*Task requirements*.
Starting at the line that contains "Where should I click to: Edit", quote each line exactly through the last line of the entries, both included.

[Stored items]
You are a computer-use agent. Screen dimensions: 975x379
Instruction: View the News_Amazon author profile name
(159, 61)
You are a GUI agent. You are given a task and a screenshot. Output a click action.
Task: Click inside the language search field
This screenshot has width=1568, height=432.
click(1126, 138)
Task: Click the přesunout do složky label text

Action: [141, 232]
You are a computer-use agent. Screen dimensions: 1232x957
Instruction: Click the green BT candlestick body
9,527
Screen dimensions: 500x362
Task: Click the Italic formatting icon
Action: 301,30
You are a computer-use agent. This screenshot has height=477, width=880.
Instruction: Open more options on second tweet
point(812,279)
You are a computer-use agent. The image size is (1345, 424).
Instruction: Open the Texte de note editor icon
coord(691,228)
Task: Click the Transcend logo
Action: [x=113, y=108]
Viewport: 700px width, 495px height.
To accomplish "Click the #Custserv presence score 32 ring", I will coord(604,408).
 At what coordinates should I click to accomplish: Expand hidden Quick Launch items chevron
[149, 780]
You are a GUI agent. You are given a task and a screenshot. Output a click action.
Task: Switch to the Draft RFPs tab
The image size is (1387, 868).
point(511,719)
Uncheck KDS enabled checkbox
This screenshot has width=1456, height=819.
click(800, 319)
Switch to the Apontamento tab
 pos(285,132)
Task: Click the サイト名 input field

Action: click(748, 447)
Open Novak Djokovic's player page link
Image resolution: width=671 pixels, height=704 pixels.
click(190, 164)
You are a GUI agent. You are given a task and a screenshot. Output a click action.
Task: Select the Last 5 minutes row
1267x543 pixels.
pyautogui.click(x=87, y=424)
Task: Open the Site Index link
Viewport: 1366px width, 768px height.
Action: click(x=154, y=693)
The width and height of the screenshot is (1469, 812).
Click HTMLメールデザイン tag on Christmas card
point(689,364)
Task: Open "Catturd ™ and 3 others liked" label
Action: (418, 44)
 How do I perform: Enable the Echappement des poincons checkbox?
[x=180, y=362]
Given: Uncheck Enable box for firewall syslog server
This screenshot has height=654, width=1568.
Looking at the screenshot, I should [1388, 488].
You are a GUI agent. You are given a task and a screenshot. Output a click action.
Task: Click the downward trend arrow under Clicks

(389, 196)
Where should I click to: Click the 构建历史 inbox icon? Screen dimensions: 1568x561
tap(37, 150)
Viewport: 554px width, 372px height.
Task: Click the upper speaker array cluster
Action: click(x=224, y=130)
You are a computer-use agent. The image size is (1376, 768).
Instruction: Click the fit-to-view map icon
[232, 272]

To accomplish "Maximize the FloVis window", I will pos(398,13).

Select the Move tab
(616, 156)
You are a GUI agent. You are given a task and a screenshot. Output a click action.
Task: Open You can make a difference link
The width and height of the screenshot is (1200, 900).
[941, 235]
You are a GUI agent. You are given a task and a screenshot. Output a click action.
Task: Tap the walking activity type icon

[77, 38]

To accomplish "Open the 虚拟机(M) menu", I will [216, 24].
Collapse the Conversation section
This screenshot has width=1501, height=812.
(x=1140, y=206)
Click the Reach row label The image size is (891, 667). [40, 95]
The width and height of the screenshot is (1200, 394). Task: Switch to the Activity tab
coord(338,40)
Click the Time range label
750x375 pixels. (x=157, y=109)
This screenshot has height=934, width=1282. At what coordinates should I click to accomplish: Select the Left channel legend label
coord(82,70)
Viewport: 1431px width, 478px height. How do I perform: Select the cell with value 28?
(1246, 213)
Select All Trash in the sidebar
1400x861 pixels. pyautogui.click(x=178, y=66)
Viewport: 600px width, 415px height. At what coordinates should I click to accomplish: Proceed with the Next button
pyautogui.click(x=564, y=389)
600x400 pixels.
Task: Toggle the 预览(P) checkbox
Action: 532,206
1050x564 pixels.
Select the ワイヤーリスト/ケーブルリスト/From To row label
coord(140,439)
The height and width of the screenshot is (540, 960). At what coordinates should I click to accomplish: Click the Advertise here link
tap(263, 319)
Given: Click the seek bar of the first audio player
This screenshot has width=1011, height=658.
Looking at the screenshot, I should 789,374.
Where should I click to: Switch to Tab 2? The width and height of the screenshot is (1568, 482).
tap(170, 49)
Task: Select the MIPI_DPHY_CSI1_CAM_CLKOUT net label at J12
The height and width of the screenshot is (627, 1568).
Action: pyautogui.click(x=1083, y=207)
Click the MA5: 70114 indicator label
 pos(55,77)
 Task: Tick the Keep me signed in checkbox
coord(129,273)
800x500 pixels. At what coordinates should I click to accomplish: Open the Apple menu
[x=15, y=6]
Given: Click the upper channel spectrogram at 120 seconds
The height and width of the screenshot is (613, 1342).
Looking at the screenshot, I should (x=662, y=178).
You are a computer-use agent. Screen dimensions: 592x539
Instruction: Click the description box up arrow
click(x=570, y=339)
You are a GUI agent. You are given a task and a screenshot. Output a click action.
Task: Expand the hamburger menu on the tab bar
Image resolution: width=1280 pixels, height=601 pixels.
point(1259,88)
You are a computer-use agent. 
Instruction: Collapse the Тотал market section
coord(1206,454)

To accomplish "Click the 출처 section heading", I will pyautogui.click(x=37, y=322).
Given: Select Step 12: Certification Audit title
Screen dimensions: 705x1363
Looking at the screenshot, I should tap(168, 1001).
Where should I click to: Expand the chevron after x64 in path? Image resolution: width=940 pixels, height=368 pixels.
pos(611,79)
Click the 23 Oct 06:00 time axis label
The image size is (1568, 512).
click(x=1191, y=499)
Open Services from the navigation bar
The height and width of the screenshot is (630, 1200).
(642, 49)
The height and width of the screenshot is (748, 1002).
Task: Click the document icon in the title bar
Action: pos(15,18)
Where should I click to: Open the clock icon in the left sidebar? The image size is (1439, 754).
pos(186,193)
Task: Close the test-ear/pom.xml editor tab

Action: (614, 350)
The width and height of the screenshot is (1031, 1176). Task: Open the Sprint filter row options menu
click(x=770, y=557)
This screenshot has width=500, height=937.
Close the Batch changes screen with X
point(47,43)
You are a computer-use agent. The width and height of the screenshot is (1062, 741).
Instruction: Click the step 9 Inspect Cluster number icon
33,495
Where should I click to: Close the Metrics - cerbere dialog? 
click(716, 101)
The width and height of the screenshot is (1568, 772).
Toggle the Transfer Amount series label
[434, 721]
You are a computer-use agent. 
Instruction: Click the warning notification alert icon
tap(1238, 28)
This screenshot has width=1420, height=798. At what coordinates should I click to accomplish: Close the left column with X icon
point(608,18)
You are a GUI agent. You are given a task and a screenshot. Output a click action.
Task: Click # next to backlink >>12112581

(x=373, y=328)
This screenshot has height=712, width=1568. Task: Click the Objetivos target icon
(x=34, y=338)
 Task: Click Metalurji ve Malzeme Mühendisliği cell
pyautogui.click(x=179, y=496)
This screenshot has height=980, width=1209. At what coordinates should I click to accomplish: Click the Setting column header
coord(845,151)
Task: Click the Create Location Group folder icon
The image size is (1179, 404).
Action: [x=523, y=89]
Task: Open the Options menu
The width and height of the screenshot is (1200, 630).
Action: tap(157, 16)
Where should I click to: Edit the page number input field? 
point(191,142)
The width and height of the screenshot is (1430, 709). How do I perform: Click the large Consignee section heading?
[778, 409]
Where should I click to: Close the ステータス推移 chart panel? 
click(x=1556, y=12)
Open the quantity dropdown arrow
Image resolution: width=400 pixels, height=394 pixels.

*Exercise output*.
Where should I click to: Edit the page number input field? 
point(191,142)
The width and height of the screenshot is (1430, 709). How do I perform: Click the large Consignee section heading?
[778, 409]
Where should I click to: Close the ステータス推移 chart panel? 
click(x=1556, y=12)
Open the quantity dropdown arrow
Image resolution: width=400 pixels, height=394 pixels.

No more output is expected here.